**Input data:**

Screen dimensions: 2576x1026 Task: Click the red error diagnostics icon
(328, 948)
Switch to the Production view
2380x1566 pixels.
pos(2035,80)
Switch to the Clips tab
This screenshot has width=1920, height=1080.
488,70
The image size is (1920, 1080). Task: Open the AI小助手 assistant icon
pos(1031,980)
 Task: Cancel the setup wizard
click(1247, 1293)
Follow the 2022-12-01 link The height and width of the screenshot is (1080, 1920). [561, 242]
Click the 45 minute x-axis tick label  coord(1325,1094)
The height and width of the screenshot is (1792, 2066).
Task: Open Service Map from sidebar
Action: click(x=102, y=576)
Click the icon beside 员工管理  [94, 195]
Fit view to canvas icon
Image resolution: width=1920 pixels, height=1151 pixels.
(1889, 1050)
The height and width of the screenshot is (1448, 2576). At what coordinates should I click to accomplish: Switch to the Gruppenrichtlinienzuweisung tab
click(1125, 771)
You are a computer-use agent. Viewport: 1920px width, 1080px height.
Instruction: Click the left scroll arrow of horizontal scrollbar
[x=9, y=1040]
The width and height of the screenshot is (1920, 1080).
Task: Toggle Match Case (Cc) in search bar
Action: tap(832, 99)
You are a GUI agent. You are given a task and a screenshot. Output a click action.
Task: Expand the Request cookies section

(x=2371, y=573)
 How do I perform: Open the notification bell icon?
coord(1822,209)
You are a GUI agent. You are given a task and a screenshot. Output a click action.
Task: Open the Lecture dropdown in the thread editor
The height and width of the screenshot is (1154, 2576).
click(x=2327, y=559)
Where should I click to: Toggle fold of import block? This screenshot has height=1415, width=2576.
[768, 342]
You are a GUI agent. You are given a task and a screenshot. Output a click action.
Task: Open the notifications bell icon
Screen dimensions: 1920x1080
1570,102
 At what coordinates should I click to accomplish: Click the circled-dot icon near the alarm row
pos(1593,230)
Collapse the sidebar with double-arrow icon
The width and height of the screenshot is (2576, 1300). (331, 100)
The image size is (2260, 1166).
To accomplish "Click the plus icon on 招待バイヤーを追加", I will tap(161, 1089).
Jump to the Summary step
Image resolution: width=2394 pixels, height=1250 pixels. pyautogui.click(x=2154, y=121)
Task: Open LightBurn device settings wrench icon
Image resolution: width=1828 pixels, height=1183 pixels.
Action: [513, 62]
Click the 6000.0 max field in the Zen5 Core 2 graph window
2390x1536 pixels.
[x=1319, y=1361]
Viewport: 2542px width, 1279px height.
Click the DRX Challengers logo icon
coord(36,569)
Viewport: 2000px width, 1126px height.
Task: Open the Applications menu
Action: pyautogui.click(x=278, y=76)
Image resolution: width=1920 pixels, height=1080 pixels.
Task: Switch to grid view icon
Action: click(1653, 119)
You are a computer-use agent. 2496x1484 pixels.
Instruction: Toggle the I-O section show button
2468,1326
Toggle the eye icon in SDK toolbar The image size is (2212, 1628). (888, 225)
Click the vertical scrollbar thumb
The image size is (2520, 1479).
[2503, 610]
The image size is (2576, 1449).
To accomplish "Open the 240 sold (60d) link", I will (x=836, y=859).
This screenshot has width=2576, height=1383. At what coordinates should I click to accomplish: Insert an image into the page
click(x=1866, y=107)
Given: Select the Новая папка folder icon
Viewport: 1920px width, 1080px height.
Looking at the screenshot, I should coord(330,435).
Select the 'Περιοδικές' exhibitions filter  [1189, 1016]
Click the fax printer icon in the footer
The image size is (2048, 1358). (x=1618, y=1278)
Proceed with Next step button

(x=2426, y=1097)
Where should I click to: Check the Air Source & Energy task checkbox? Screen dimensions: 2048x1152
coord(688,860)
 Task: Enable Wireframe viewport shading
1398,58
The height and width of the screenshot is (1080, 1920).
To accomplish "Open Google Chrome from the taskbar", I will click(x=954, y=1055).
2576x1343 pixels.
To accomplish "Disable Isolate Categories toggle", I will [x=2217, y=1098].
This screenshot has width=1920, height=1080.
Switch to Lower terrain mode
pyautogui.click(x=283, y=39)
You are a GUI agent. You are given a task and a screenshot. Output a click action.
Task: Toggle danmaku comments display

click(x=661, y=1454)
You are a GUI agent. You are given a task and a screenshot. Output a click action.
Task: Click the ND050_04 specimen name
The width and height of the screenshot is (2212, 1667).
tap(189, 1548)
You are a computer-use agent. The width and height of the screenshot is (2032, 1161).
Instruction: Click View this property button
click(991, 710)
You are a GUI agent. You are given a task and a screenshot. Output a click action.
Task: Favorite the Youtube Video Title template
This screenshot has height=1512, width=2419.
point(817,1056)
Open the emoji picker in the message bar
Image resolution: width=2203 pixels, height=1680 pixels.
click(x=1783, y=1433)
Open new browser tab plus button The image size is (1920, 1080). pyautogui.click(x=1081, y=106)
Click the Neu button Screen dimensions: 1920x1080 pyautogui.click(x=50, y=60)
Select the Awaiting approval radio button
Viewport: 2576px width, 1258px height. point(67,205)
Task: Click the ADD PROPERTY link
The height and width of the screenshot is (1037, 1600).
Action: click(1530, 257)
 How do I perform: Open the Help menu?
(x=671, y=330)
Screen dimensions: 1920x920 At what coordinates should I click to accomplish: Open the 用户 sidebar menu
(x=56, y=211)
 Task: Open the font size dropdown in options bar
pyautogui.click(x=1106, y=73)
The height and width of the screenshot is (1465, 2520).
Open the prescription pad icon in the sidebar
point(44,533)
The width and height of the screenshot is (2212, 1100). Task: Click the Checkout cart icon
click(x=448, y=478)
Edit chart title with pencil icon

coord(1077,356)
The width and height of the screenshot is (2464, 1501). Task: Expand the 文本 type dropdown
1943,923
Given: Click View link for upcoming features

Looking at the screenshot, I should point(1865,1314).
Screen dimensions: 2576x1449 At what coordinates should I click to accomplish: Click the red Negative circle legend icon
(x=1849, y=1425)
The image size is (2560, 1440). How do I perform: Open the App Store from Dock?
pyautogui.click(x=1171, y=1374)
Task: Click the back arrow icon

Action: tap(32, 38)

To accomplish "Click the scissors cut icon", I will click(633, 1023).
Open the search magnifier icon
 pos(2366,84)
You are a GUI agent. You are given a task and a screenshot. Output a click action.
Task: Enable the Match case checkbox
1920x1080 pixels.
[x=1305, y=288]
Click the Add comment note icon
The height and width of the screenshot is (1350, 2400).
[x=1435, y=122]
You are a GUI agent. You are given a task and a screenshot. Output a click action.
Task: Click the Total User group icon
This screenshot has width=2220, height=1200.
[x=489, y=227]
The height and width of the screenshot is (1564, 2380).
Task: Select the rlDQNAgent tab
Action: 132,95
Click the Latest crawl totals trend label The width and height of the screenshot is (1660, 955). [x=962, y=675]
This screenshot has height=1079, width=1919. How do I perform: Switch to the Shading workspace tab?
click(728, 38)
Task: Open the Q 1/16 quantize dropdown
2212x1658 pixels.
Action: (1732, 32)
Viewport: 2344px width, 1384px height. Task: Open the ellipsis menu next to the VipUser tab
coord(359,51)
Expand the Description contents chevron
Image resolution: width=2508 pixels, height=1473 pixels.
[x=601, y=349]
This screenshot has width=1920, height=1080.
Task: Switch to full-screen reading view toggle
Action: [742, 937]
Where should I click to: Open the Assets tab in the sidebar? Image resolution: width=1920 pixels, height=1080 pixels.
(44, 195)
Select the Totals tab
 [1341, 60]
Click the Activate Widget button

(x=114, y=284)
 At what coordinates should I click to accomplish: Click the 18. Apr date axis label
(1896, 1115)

**Problem to work on:** Once you have checked the entries above, say how many lines include the word "will", and nothing beyond the number.

**Solution for this exercise:** 5